新しい場合やガタの無い場合は、なかなか軸のピンが抜けませんので、ゆっくりゆすりながら外します。 (引き抜く力を加えすぎると、ピンが抜けた際に、力が余って、フレキを切ってしまうので、要注意です。) ピンが抜けたところです(同時に筒部も外れています)。 まだフレキなどを外してないので、この程度の隙間にとどめます。 そうっと開きます。
液晶部と、キーボード部との間に、グランド(接地線)とフレキが見えます。 まず、フレキを外します。 フレキは薄く硬いので、単に引っ張ると、引っかかって無理がな力がかかります。 知恵の輪を外すように、そうっと外してください。 (簡単に抜けてくるときもあります。) 同様に、グランド線(bonding wire、液晶部接地線)電極を、知恵の輪のように外します。
グランド線が切れた場合 →補修例 これで、液晶部とキーボード部とが分離されました。 ヒンジ筒も外せます。 外す際には、右側のピンが邪魔になりますが、ピンを回せば回避できます。 最後に、ヒンジキャップ(筒端部蓋)を外します。

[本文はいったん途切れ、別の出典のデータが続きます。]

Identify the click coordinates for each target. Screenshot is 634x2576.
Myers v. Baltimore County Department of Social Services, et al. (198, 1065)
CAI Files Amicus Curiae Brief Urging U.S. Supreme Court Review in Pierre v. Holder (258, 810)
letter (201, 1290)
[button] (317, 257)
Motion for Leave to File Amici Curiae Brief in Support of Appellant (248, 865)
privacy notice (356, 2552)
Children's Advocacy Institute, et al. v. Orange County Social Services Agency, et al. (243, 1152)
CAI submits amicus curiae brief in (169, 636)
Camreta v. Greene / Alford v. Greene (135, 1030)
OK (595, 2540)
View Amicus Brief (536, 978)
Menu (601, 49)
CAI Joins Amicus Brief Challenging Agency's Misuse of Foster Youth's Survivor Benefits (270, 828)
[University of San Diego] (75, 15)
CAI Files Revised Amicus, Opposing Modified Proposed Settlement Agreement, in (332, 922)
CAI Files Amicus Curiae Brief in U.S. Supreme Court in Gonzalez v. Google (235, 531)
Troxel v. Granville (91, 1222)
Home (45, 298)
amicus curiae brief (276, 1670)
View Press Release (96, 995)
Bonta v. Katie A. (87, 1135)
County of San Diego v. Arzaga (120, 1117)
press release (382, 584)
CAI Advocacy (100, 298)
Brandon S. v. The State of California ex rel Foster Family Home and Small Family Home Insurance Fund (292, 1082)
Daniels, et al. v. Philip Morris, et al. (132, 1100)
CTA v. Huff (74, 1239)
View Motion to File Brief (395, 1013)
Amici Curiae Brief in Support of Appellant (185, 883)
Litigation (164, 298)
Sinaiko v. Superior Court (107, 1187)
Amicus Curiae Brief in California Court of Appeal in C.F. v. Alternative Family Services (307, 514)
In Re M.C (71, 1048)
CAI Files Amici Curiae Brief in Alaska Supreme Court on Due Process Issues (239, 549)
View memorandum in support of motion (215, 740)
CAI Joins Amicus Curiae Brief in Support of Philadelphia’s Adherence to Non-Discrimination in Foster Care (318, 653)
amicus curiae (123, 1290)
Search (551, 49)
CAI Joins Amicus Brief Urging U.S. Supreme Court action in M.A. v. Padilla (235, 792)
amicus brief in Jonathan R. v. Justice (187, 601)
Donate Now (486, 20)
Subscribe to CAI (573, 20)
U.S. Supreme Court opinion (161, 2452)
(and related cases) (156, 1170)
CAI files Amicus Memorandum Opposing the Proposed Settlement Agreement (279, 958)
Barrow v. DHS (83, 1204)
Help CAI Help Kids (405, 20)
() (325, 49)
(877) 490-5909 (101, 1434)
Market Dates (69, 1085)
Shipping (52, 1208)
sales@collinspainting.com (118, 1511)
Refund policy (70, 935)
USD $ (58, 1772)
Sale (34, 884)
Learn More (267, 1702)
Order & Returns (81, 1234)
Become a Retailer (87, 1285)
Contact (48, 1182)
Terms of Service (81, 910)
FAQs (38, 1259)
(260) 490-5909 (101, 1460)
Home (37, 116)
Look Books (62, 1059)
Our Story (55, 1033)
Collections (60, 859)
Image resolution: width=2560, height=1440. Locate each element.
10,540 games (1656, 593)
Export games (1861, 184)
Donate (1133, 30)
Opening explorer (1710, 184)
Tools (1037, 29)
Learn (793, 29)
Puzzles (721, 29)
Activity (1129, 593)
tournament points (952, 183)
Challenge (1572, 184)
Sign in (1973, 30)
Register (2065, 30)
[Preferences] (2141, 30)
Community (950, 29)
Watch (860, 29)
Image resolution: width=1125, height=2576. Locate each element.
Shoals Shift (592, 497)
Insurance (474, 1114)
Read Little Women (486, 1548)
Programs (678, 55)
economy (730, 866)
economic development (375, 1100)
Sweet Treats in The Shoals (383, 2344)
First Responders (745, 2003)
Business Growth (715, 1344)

他のホームページでの分解方法の場合、最初にこのキャップを外すようにとの指示がありますが、実は、ここで外すと楽です。 なぜかといえば、最初にキャップを外すには、隙間に爪を食い込ませたり、尖ったもので隙間を作っていったりしますが、爪を痛めたり、隙間に傷をつけたりするからです。 (液晶部だけを少し開きたい場合には、最初にキャップを外す必要があります。)
(4)液晶を取り出す 上記分解手順(1)(2)(3)を行わず、単に液晶部だけを少し開きたい場合には、この(4)項から分解を始めても良いです。(ただし、この場合には、最初にヒンジ両端左右のキャップを外す必要があります。)
液晶を取出すには、最初に液晶前面枠部を外します。 これは、いわば分厚いプラスティック製シールです。 したがって、粘着剤で接着されているだけですので、単に剥がすことになります。 この際には、 (1)液晶前面枠部が経年劣化していることがあり、この場合には弾性を失っており、容易に割れます。 ⇒ドライヤなどで暖めながら行います。 (2)剥がす際に、尖ったものを差し込むと、液晶前面枠部に穴をあけたり、変形させたり、着色部が禿げたりします。 ⇒とがったものは最初の使用だけにします。 液晶前面枠部の角に尖ったもので、隙間をつくり、カードを差し込んでカードに粘着させます。 粘着させたカードで引き上げるように液晶前面枠部を剥がします。 ゆっくり、そっとはがします。 粘着剤が液晶の金具に残るか、液晶前面枠部側に残るかは状態によります。 (経年劣化、温度、剥がす角度、等) どちらに残っても、組立て時に大きな違いはありません。 液晶前面枠部がはがれたら、液晶筐体を止めるネジ4本を外します。 (底蓋のネジを外す要領と同じです。) 液晶の筐体にも、プラスティックのピンが用いられているので、傷をつけないように外します。 左の写真は、液晶下部ですが、この部分は使用中に、すでに割れていることが多く、したがって割れて(折れて)も、あまり問題にならない部分です。 順番に外して(開いて)行きます。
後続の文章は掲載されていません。